→ **Consigne 1**
Dans le texte sur l'alimentation et l'énergie, relevez les ministères dont le budget réuni sert de comparaison avec la dépense annuelle de la France pour le pétrole et le gaz.

Nos choix alimentaires n’y sont donc pas pour rien. La production de nourriture a connu une industrialisation forte, aux mains de quelques acteurs, mais qui ne doit pas cacher la multitude de petits exploitants : 70 % au moins de notre nourriture viendrait d’eux, selon Olivier de Schutters, ancien rapporteur pour le droit à l’alimentation à l’ONU. Ce qui nous pousse à développer l’agriculture extensive, chère en énergie, et trop souvent orientée vers la monoculture, c’est « le récit dominant »   : la peur de ne pas produire assez pour nourrir tout le monde. Or les études montrent au contraire que les petites exploitations, plus gourmandes et bras qu’en énergie, sont souvent plus productives, tout en permettant des cultures plus variées. C’est ce qu’a montré une étude sur la ferme du Bec Hellouin, qui pratique la permaculture en région parisienne. 

En attendant l’intervention des Etats face à ces défis, des initiatives locales se développent. Nés en Angleterre, les Incredible Edible (les Incroyables Comestibles) se donnent pour mission de planter sur les friches urbaines, dans les jardins publics, dans les interstices, quitte à commencer sans passer par les autorités. L’alimentation n’est pas le seul but : dans un contexte de chômage croissant, il s’agit également de reconstruire du lien social, de donner de l’activité à tous.

 

L'énergie

Dès la crise pétrolière de 1973 a émergé la certitude qu’il fallait diversifier l’énergie, combinée à une littérature prolifique et à une certaine prise de conscience politique. Dans une société de l’énergie, sur laquelle reposent tous nos acquis sociaux, la dépendance au pétrole – sans même parler de la diminution des stocks – nous place dans une situation de fragilité. Particulièrement en France où 91 % de notre énergie est importée sous forme de pétrole. Des solutions de transition sont pourtant à l’étude depuis longtemps. Thierry Salomon représente ainsi le mouvement « negawatt » : il rappelle que l’essentiel de nos dépenses énergétiques ne vont pas à l’électricité, mais au chauffage et au déplacement. Il préconise donc une transformation du parc immobilier actuel pour isoler plus efficacement nos bâtiment, et une organisation des transports en commun suffisante pour permettre soit de se passer des voitures, soit de les partager. De tels investissements seraient économiquement rentables (et générateurs d’emplois), en réduisant le budget annuel de la France pour le pétrole et le gaz qui est supérieur à 70 milliards de dollars : « un budget supérieur à celui des ministères de la Santé, de l’Education, de la Jeunesse et de la Culture réunis »   . Il faudra aussi accepter une réduction de notre consommation, quitte à ce que les pouvoirs publics l’imposent, comme ils ont imposé le code de la route par exemple.

→ **Consigne 2**
Disposez en liste JSON de chaînes les lignes du listing comprises entre celle qui contient "1557x973 pixels. At" et la fin du listing, bornes incluses, à raison d'une chaîne par ligne et sans les lignes vides.

→ **Enregistrements tirés d'une collection**

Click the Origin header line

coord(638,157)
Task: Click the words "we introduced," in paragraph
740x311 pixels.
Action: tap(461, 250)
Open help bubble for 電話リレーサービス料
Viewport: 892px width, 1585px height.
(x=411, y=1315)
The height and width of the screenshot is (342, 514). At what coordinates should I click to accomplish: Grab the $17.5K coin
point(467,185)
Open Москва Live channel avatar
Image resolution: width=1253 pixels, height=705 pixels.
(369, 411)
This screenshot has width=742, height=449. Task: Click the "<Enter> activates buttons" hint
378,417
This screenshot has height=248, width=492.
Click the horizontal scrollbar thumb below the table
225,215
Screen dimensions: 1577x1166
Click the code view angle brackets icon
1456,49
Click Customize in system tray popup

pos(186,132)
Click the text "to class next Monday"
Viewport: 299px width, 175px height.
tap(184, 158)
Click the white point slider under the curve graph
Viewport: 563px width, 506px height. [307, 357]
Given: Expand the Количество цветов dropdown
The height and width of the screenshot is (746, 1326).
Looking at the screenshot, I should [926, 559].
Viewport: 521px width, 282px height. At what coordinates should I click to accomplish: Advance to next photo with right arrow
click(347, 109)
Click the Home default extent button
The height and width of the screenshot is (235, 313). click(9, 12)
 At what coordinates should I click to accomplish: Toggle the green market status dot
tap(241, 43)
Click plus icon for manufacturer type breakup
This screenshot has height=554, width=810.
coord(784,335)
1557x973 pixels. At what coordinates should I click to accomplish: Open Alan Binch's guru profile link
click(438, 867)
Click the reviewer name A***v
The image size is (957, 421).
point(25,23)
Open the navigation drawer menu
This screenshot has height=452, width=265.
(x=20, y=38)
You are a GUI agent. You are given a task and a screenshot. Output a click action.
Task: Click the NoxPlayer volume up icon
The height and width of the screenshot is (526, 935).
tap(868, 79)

→ **Corrigé 1**
- la Santé
- l'Education
- la Jeunesse
- la Culture

→ **Corrigé 2**
[
  "1557x973 pixels. At what coordinates should I click to accomplish: Open Alan Binch's guru profile link",
  "click(438, 867)",
  "Click the reviewer name A***v",
  "The image size is (957, 421).",
  "point(25,23)",
  "Open the navigation drawer menu",
  "This screenshot has height=452, width=265.",
  "(x=20, y=38)",
  "You are a GUI agent. You are given a task and a screenshot. Output a click action.",
  "Task: Click the NoxPlayer volume up icon",
  "The height and width of the screenshot is (526, 935).",
  "tap(868, 79)"
]